This time, however, the tone and tenor of the violence is changing. In the chaos and with the government showing ambivalence, certain groups have started ascribing their own reasons to this round of death and destruction. The popular Sri Sri Ravi Shankar set up his Art of Living volunteers in relief camps and issued a statement saying, “This heinous crime against ethnic people in Assam by fundamentalist immigrants is causing a huge humanitarian crisis. Wake up and join in to condemn this act.” Either he is ignorant of the facts, or is stoking a dangerous fire. Sri Sri was not alone in this campaign to polarise communities.

More and more leaders from political parties continue to descend on the plains and issue statements which dangerously divide the population into Hindu and Muslim camps. The victims are called “migrants” by some, “illegal migrants” by others. The Bodo leaders reportedly refused the offer of ngos to come and work in the area because the “illegal migrants” would benefit. They say that rehabilitation can take place only after proper identification of the citizenship of the relief camp inmates. This, when 8,000 children were reported unwell and 4,500 pregnant women required urgent help.
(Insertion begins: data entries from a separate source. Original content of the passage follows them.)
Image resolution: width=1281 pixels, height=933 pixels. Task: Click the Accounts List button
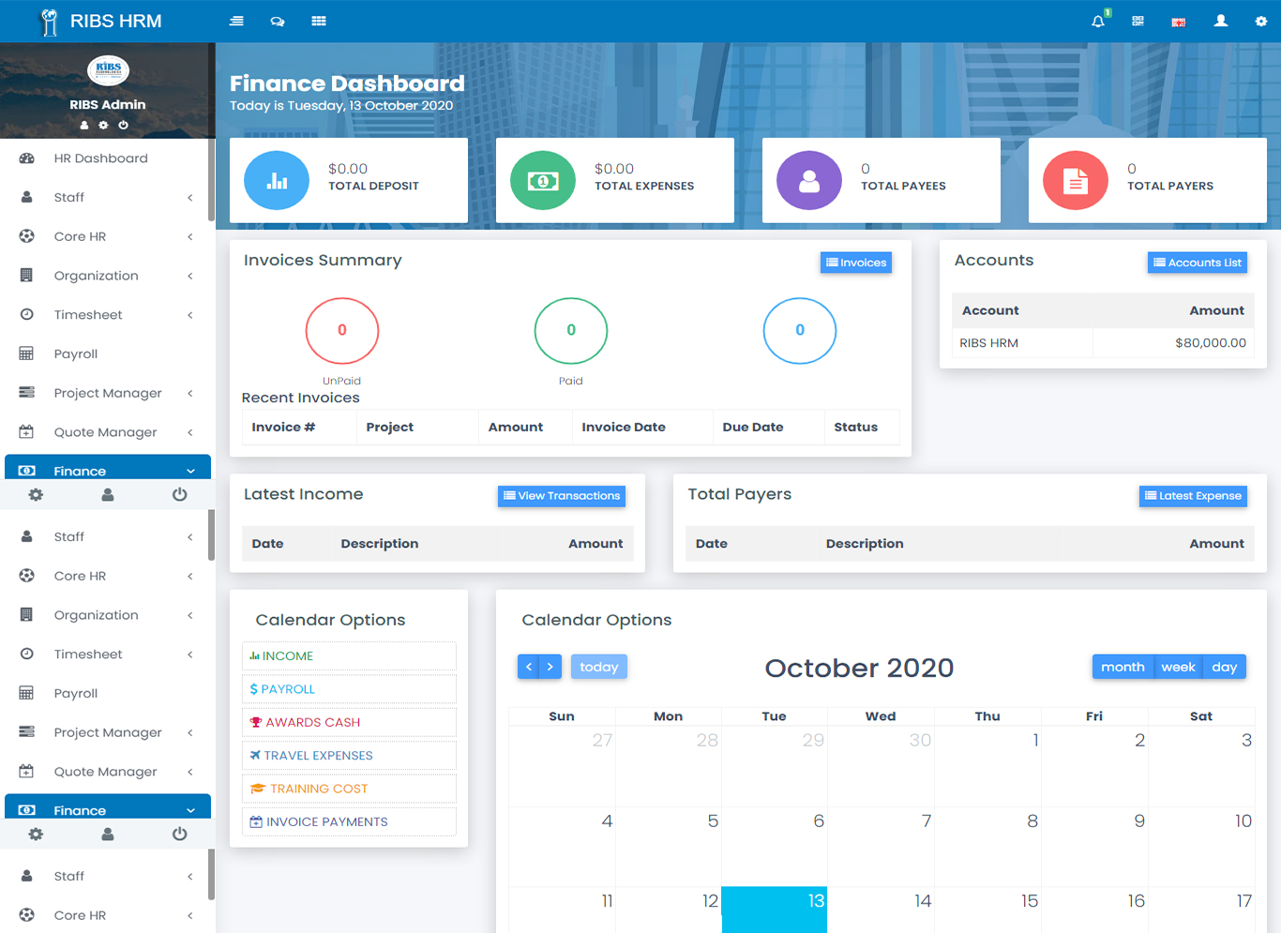click(x=1197, y=263)
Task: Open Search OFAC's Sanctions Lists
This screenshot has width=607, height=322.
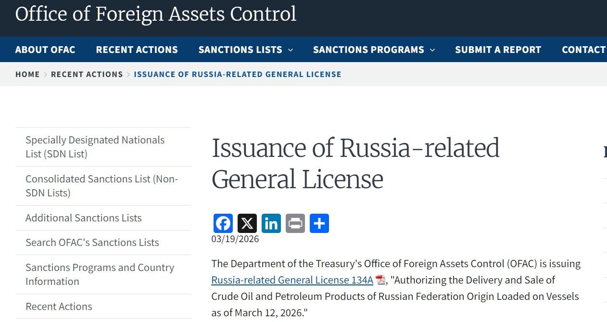Action: [92, 242]
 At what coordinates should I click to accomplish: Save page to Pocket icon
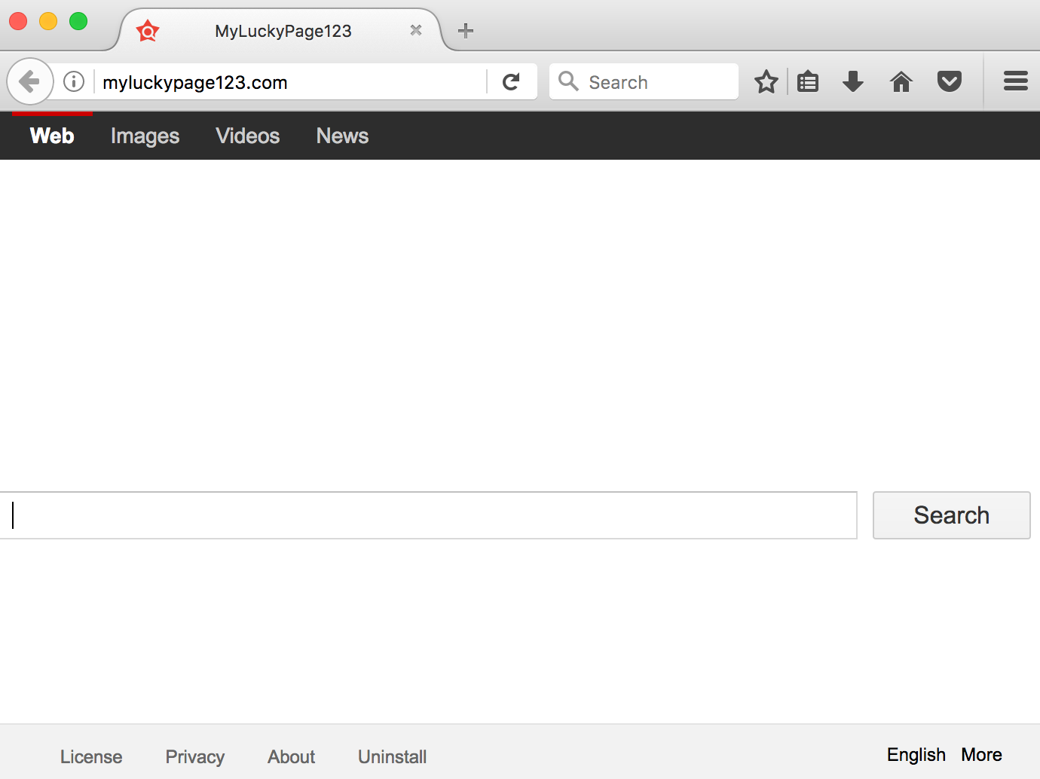coord(949,81)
This strain of analysis—that the violence was triggered by the unabated march of ‘illegal migrants’—has had takers across the nation. Simultaneously, a sense of victimhood and ‘Muslim brotherhood’ has also played out with certain sections dissecting the issue under the communalism scanner. People were killed in Mumbai when members of the minority community took out protests against the killing of Muslims in Assam. Thousands of students from the Northeast had to flee the big cities after rumours of threats and intimidation.

The ‘relief camp tourism’ and the wide coverage given to this year’s violence have been on an unprecedented scale. This is also the first such violence where civil society has been empowered by social media. The jury was out even before the dead were counted, driving a wedge and bringing back the black mood of the 1970s to raise the pitch against illegal migration from Bangladesh.

Illegal migration is indeed a reality, but it is a result of a flawed mechanism of detection and deportation. In this discourse, the presence of such large quantities of arms with the Bodo militants and other surrendered militants deserve equal concern. The two issues cannot be mixed up. To repeat the argument, let’s replace the ‘Bengali-speaking migrant’ community with Community A or B and this violence would still be inevitable. Land may be at the heart of the dispute but the narrative is also of ethnic cleansing. The Adivasis were at the receiving end once—and if they are granted scheduled tribe status they may have to confront another round of violence. The government’s silence regarding its coalition partner’s role in this violence is also rather alarming. As alarming as the changing demography across Assam.